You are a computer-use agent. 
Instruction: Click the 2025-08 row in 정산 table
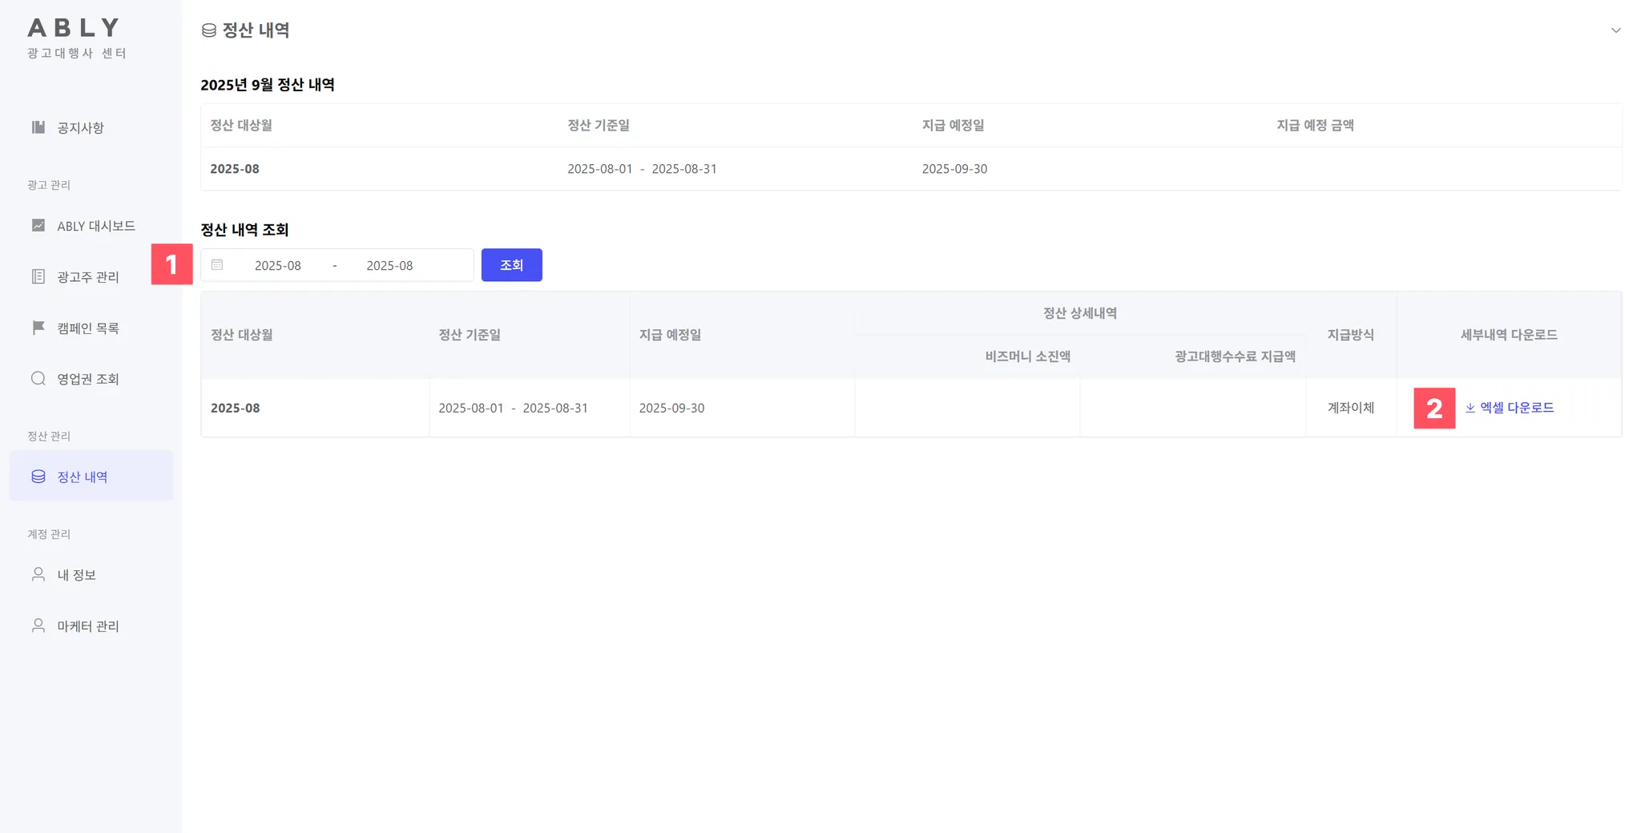[x=911, y=408]
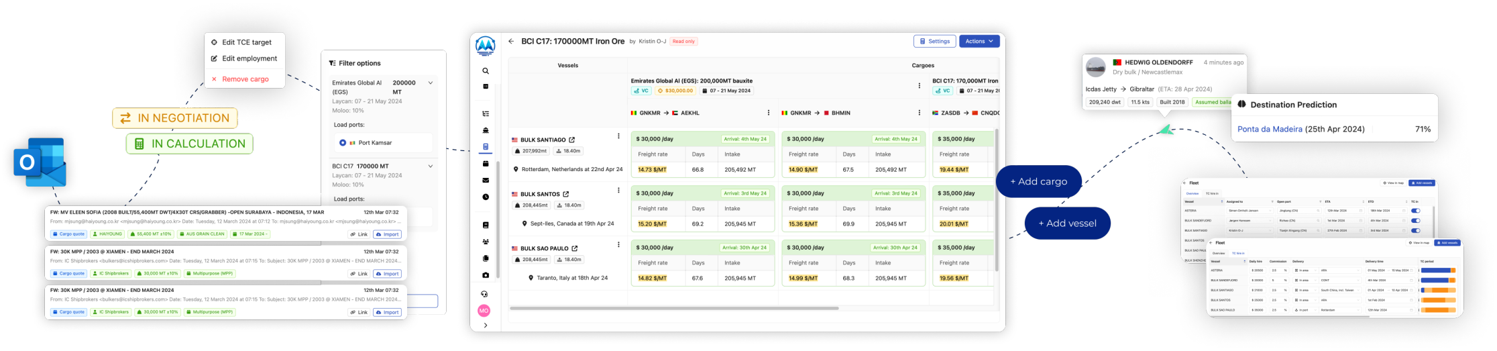Click the search icon in the sidebar
This screenshot has width=1497, height=351.
click(486, 70)
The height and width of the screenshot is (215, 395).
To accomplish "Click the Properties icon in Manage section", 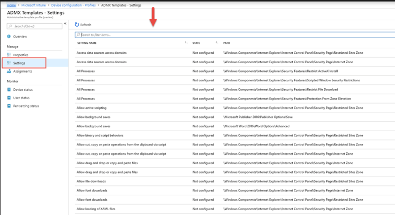I will click(x=9, y=55).
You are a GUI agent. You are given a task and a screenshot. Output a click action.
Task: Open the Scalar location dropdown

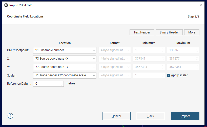65,75
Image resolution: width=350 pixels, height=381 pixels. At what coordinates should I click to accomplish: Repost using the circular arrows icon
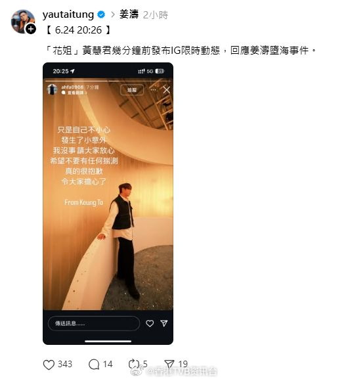click(x=133, y=364)
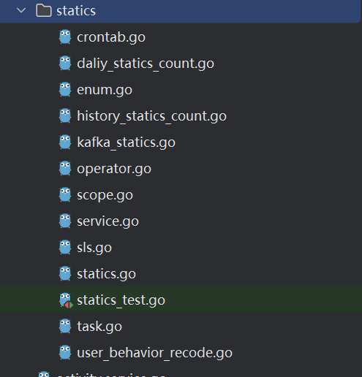This screenshot has height=377, width=362.
Task: Open crontab.go file
Action: pyautogui.click(x=111, y=37)
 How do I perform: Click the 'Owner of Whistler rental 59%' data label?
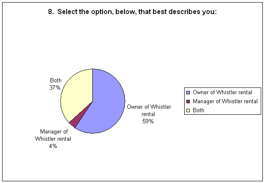click(x=149, y=114)
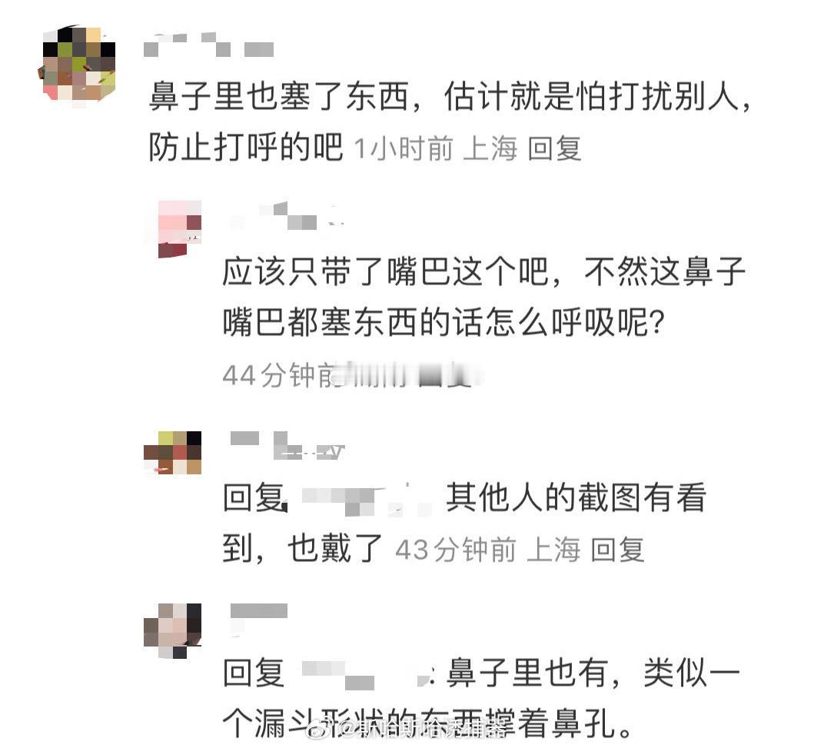Tap 回复 next to 43分钟前 上海

[x=618, y=549]
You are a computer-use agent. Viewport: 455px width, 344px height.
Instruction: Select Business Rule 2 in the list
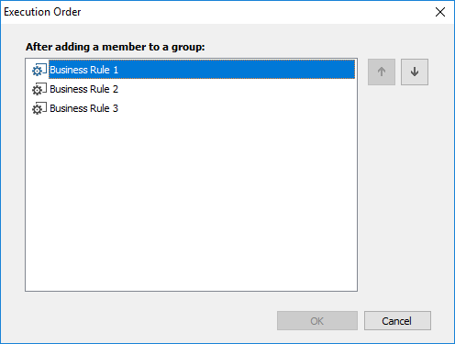[x=84, y=89]
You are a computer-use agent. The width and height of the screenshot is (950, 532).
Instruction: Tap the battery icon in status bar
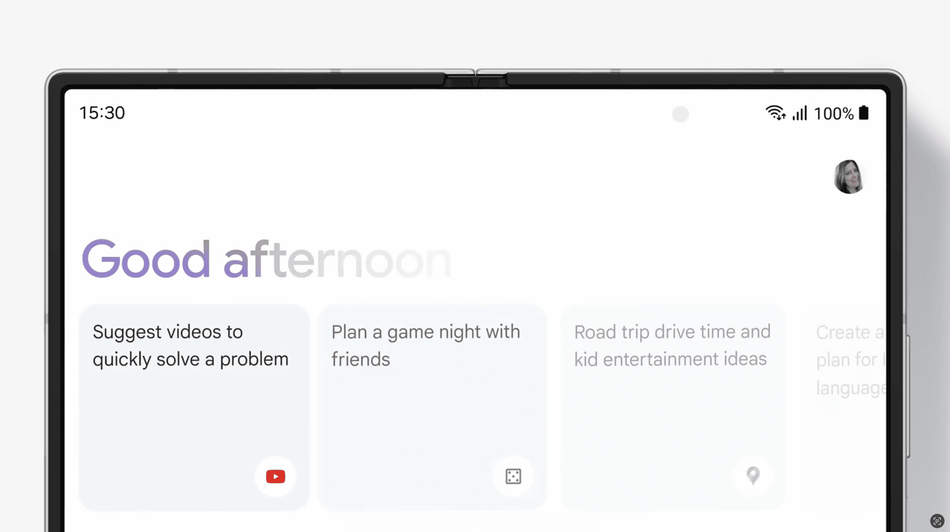pyautogui.click(x=864, y=113)
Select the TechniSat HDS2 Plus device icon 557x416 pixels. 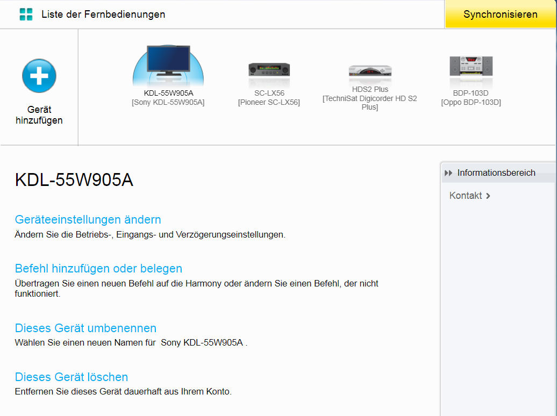click(370, 71)
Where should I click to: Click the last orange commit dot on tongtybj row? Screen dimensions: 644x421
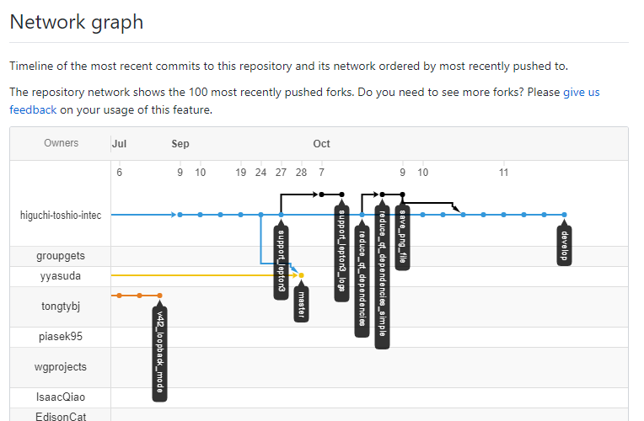159,296
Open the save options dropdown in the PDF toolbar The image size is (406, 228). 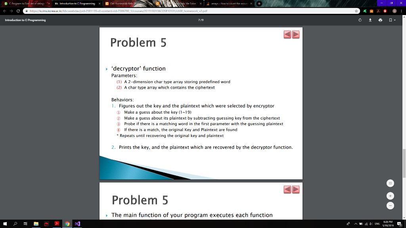tap(395, 20)
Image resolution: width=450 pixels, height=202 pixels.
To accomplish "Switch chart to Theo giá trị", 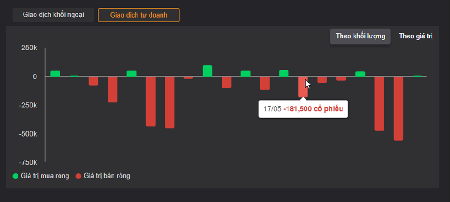I will pyautogui.click(x=415, y=36).
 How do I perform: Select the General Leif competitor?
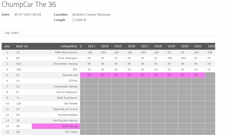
━━━━━━━━
**Work order:** If a line in the listing has "agent" in it, report that line.

**The completed task:**
You are a computer-use agent. 
You are a GUI agent. You are given a task and a screenshot. Output a click action.
You are a computer-use agent. Viewport: 455px width, 344px height.
You are a computer-use agent. The width and height of the screenshot is (950, 532).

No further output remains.